- **Requirements**
1. In the passage on the history of planetary models, why was the first Copernican model less accurate than the Ptolemaic model?
2. Take the passage on the history of planetary models further, starting right after its final sentence.

- **Source document**
Even now, if one just goes out and looks up at the celestial sphere, it seems Quite Clear that the universe is rotating around an immobile Earth

It was only after millenia of peoples all over the world looking at the stately and awe-inspiring movements of the night sky that it first became possible to predict many of these movements, and to then begin to explain why most of the movements *were* predictable. Comets remained a problem, and were simply ascribed to being Signs from God(s).

It is interesting to realize that when first developed the Copernican heliocentric model was less accurate in predicting planetary motions than the much older Ptolemaic geocentric model which had been adjusted for well over a thousand years using epicycles (circles within circles) to make things come out right. This is because Copernicus retained the "perfect motion" of a circle for his orbits and thus still had to use some epicycles—although fewer. Not until Kepler replaced circular orbits with the "less perfect" but actually existent elliptical orbits was this resolved.

This change only occurred almost a century after Copernicus when Kepler (who was a student of Tycho Brahe, and whose observations allowed Kepler to develop his Laws of Planetary Motion) realized that replacing circles with ellipses allowed all epicycles to be discarded.

- **Given entries**
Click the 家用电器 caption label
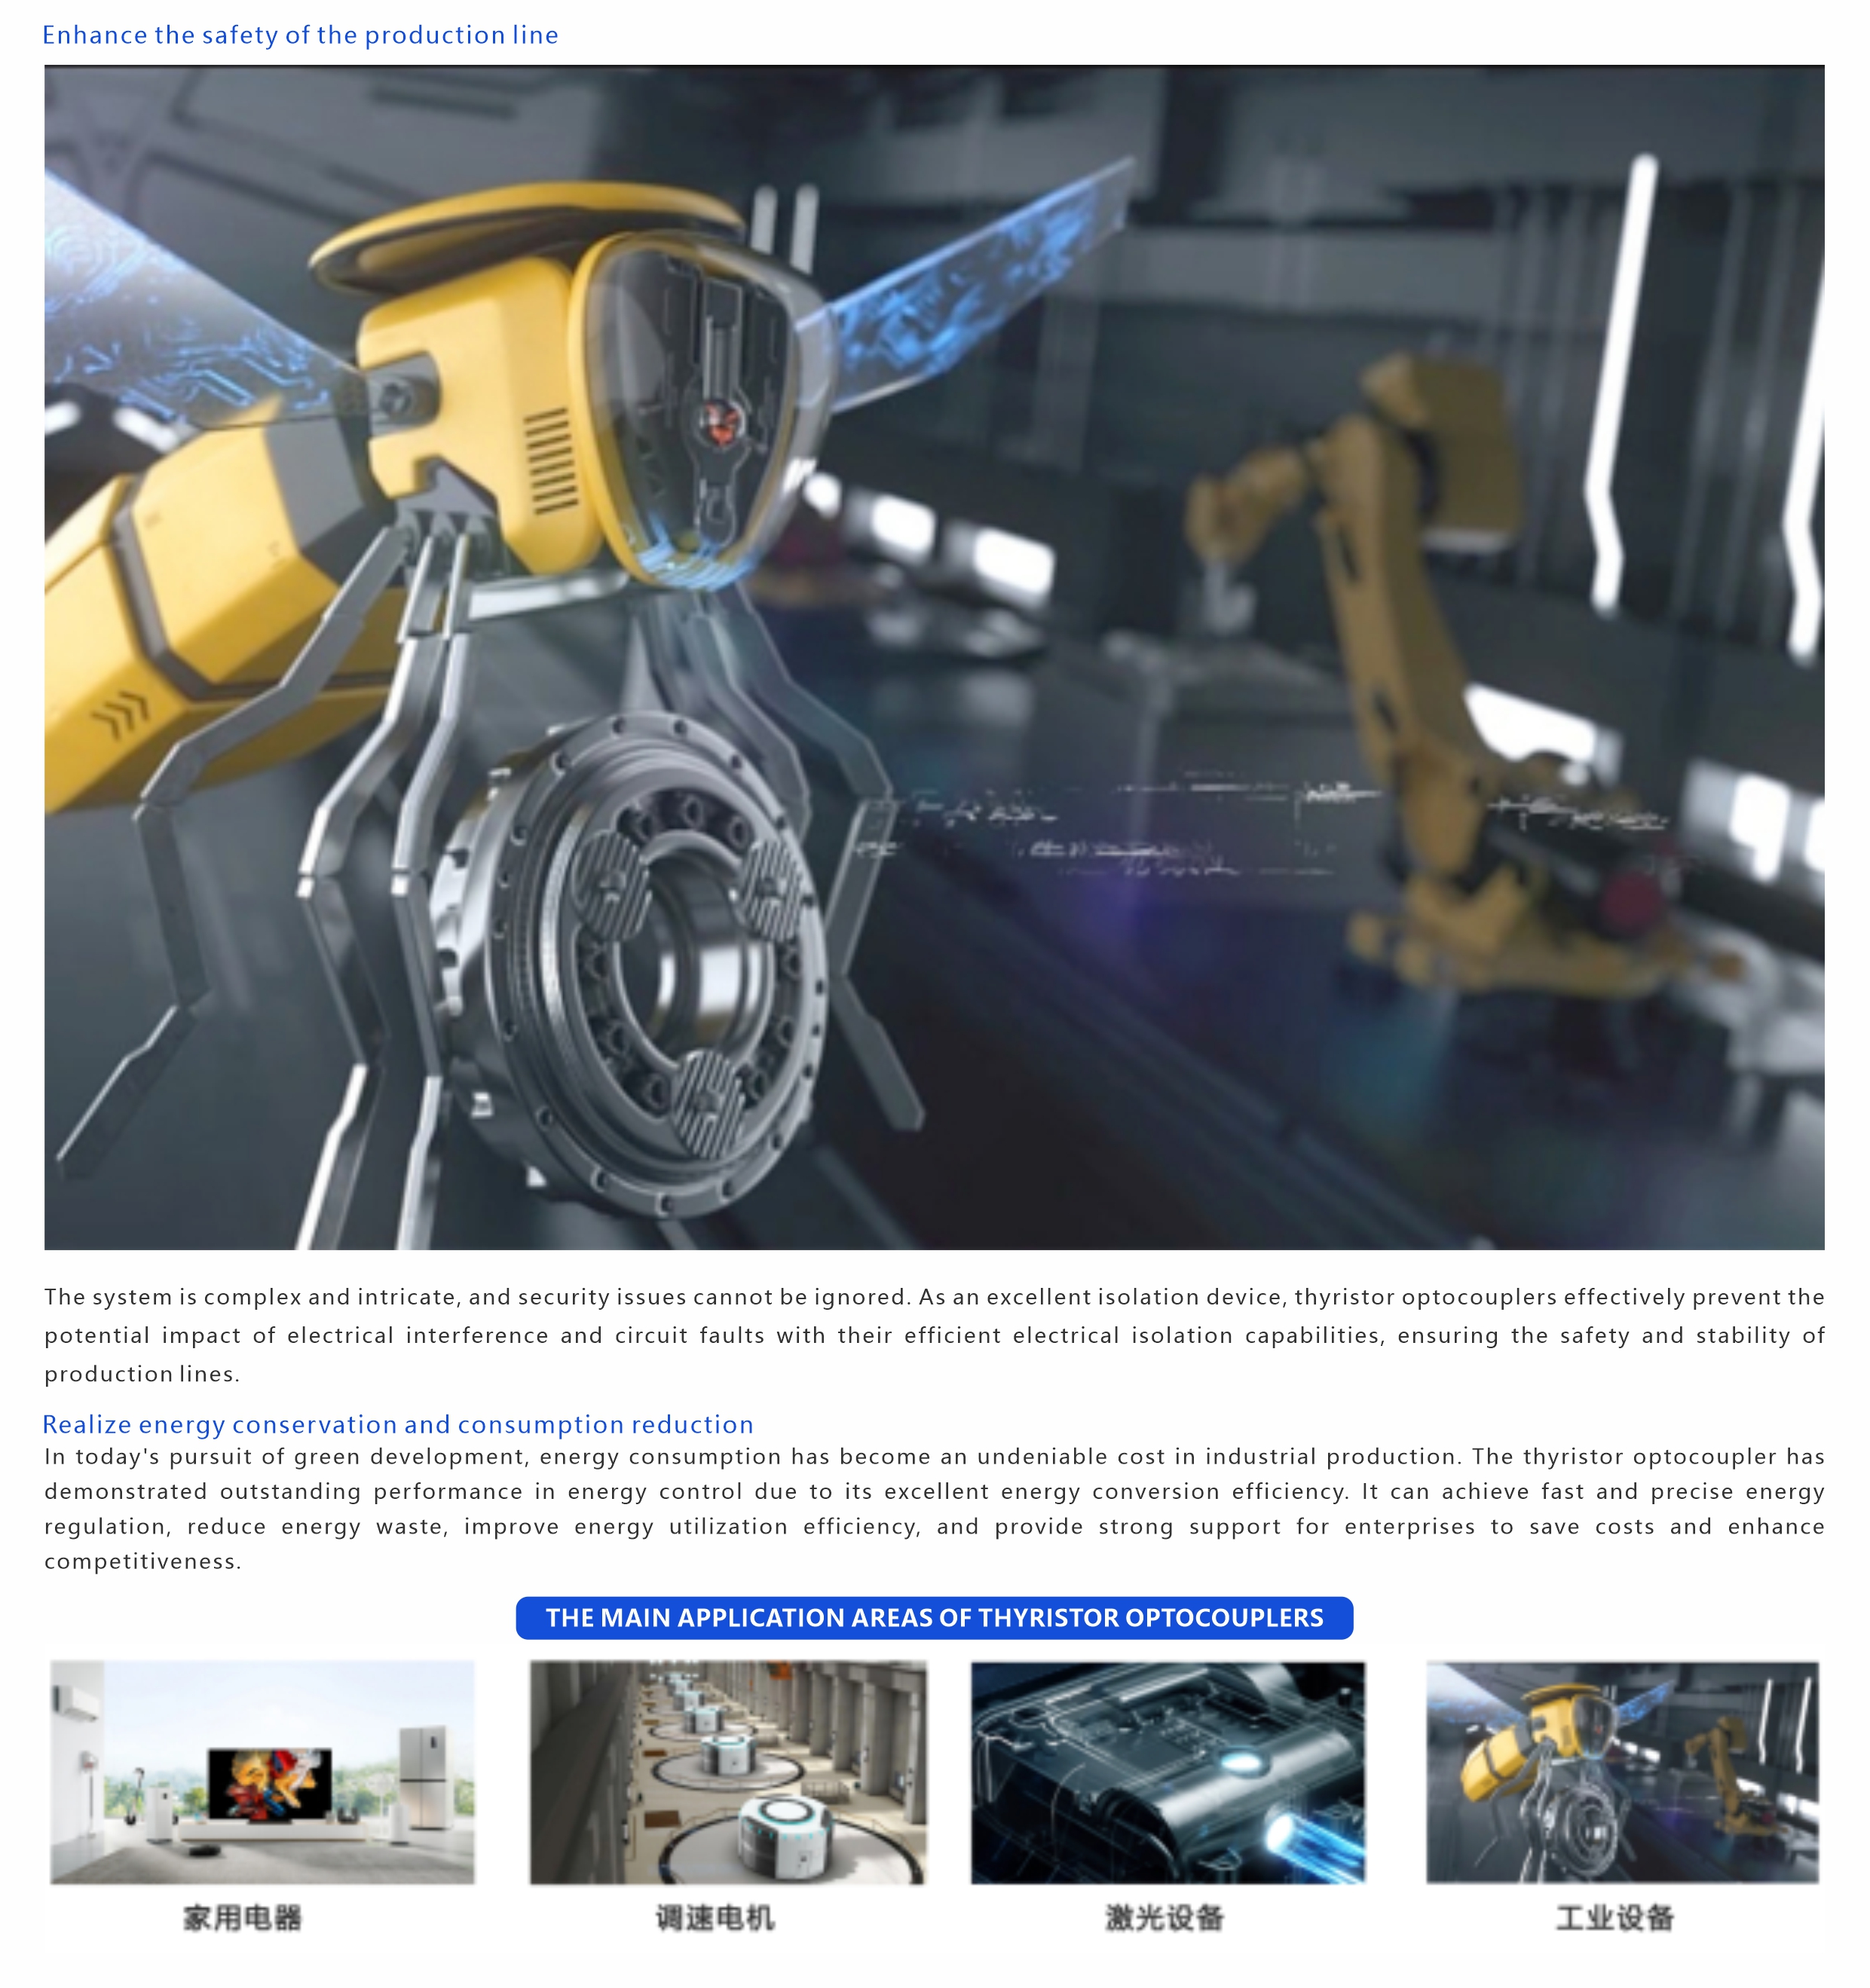242,1917
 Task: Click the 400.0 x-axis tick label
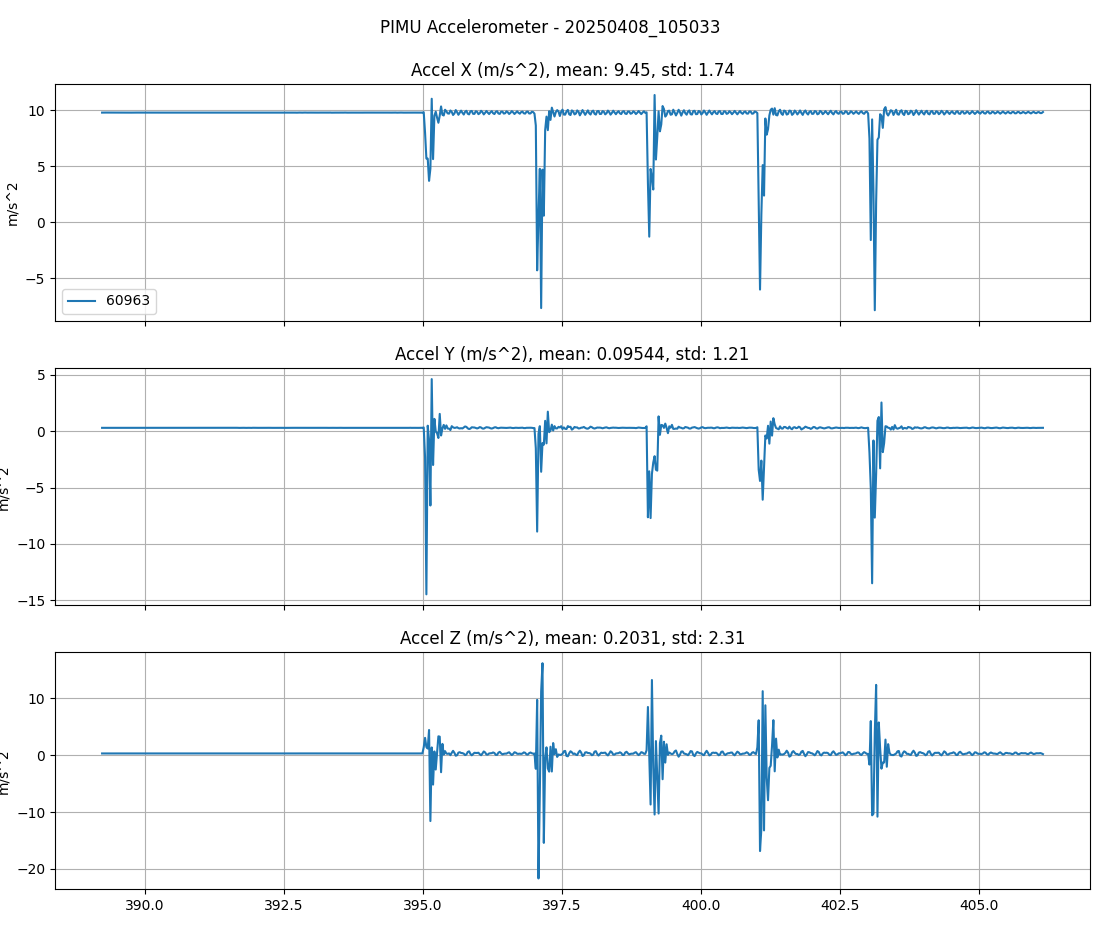(x=701, y=905)
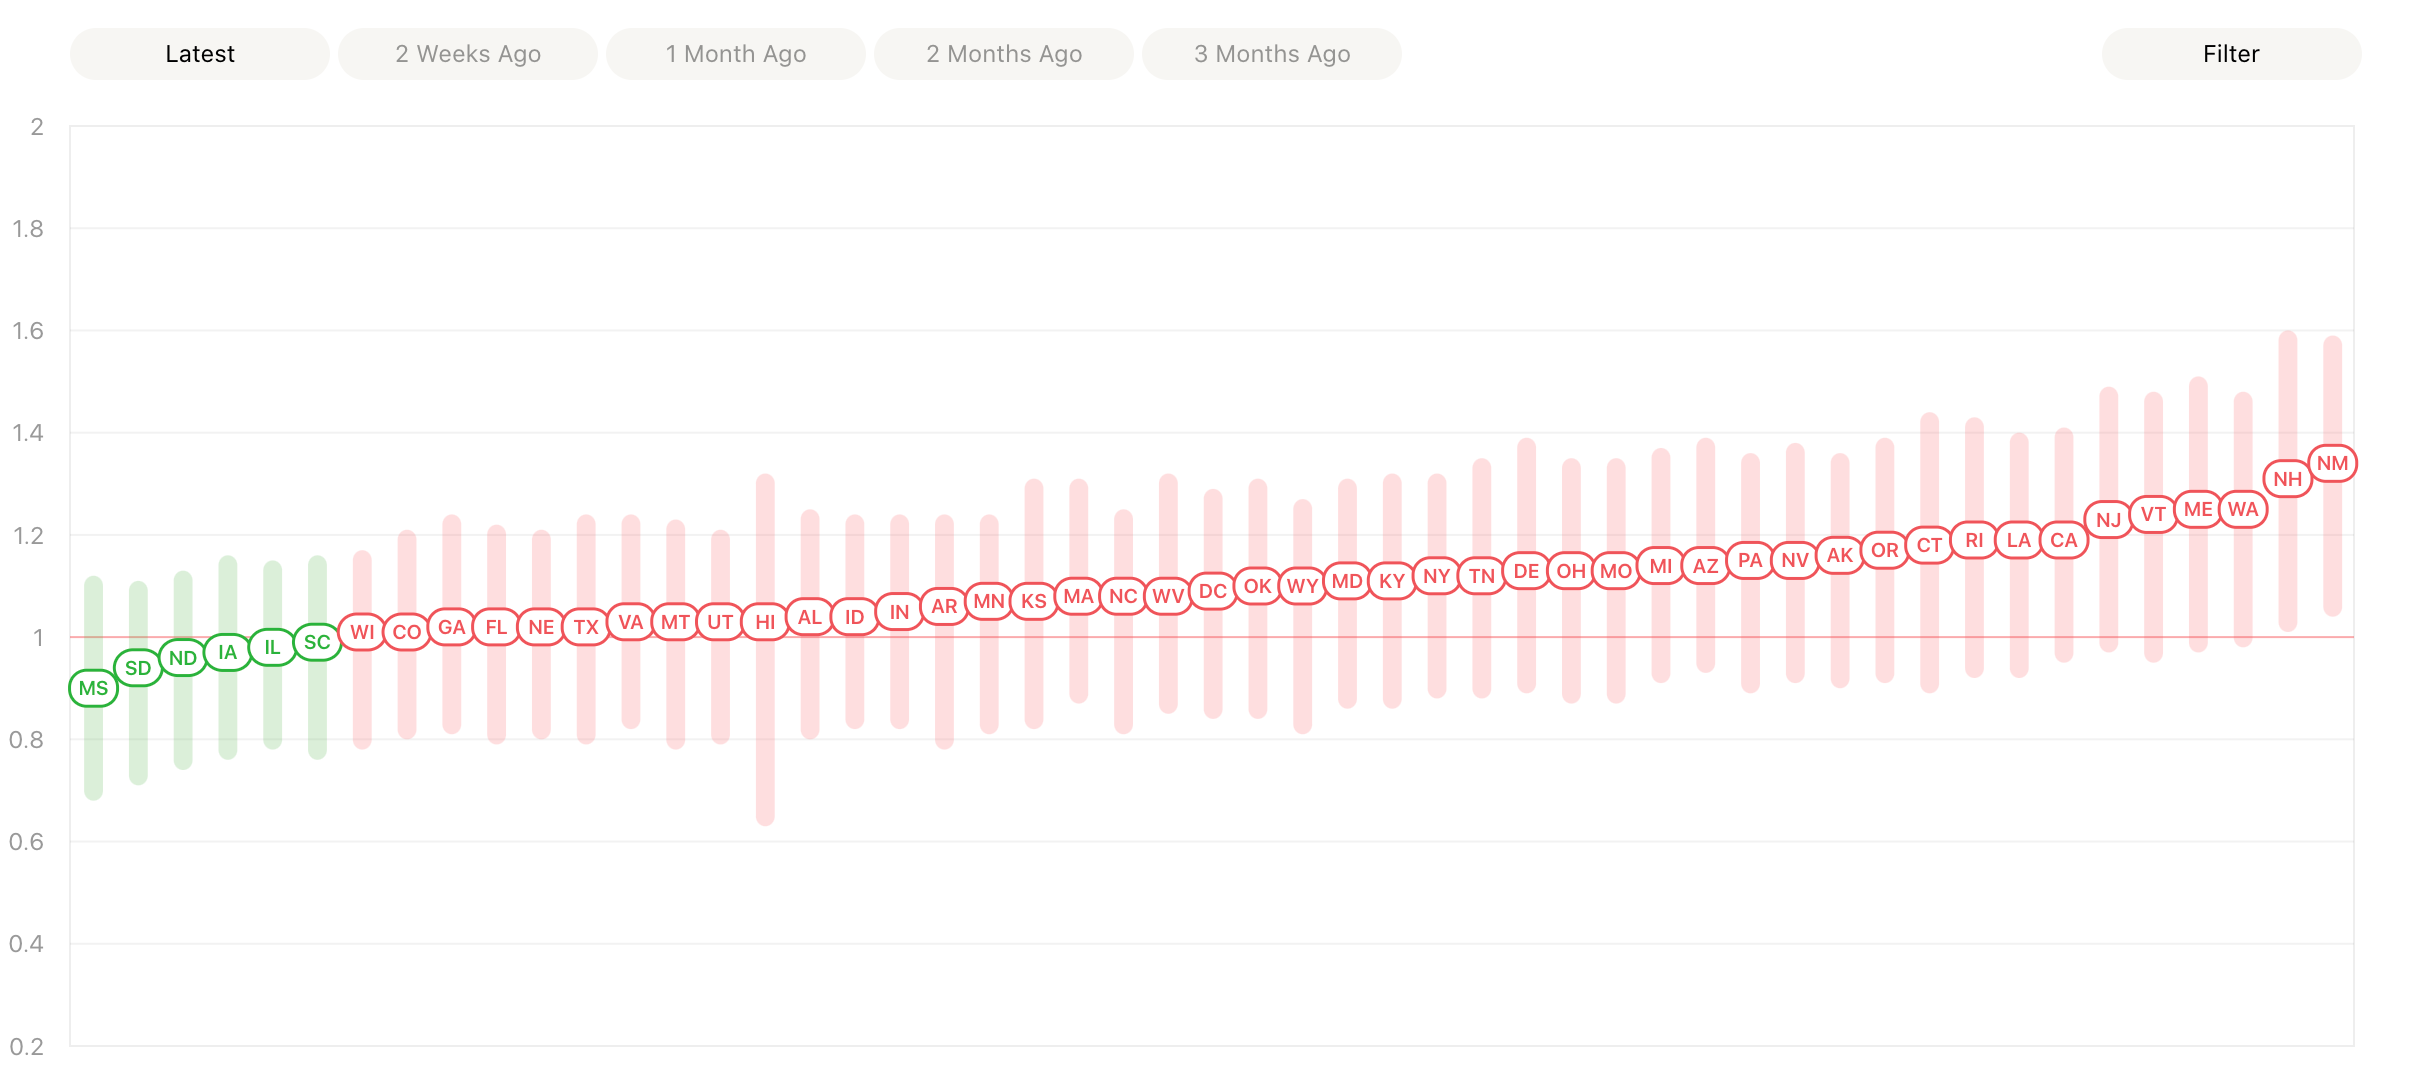Open the Filter button
This screenshot has width=2422, height=1088.
click(2231, 54)
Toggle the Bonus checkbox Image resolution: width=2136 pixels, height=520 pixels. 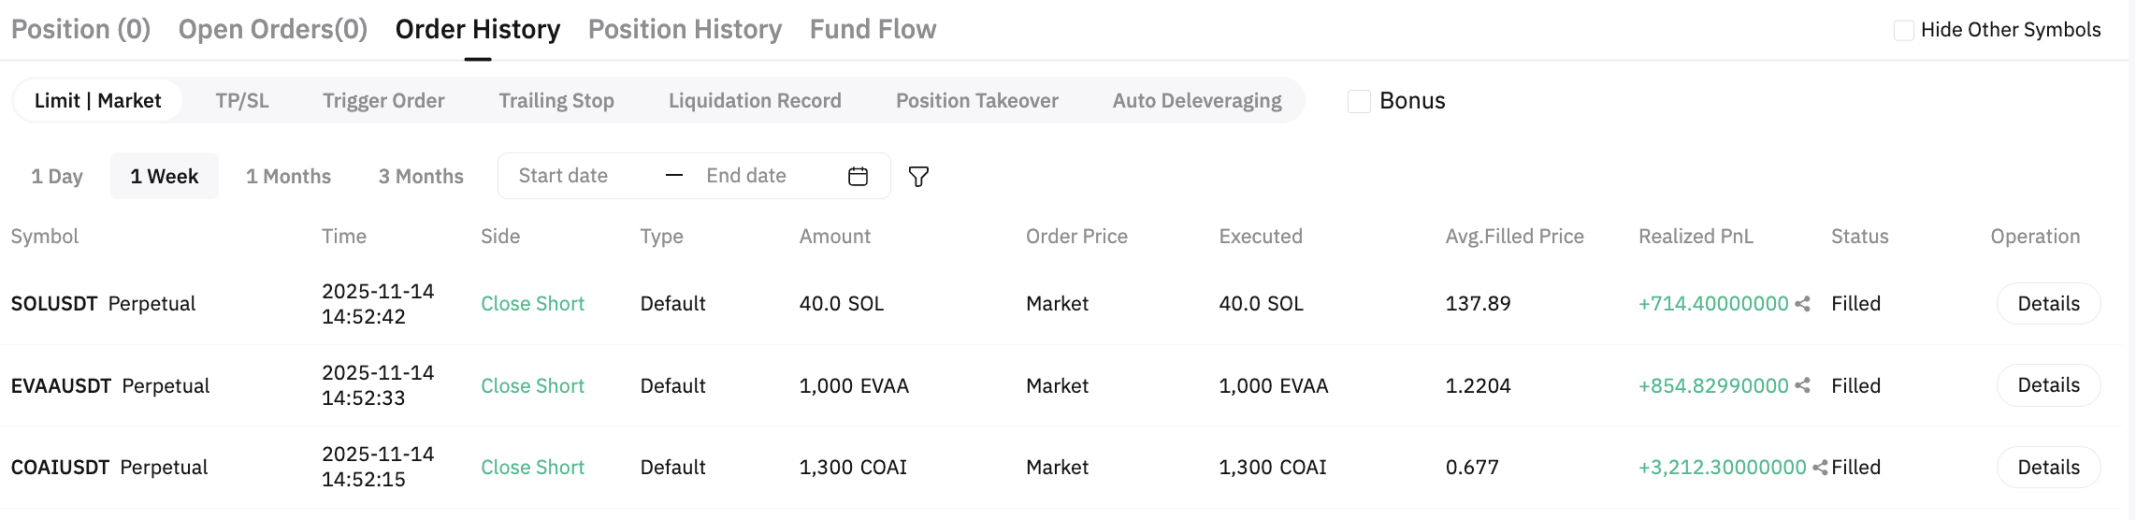1359,101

- **The responses**
1. Copernicus kept perfectly circular orbits, so he still had to use some epicycles, though fewer.

2.
Also interesting, is that Brahe supported neither the Copernican nor the Ptolemaic models, but had worked out his own (as best I know) compromise of a geo-heliocentric solar system.

https://media.sciencephoto.com/image/c0145205/800wm/C0145205-Epicycles_of_Moon_s_orbit,_1708.jpg
Credit ROYAL ASTRONOMICAL SOCIETY (Can't make this autoshow on DU, it's worth clicking on though!)

Epicycles of Moon's orbit. This is plate 18 from the 1708 edition of the star atlas 'Harmonica Macrocosmica' by the Dutch-German mathematician and cosmographer Andreas Cellarius (1596-1665). It shows eight epicycles for the Moon's orbit round the Earth. Epicycles were mathematical constructs used to explain geocentric orbits before heliocentric models simplified the calculations. Insets (lower right and left) show the crescent, new and full Moon. 'Harmonica Macrocosmica', first published in 1660, had 30 colour plates with Latin text. This edition was published in Amsterdam by Petrus Schenk and Gerard Valk.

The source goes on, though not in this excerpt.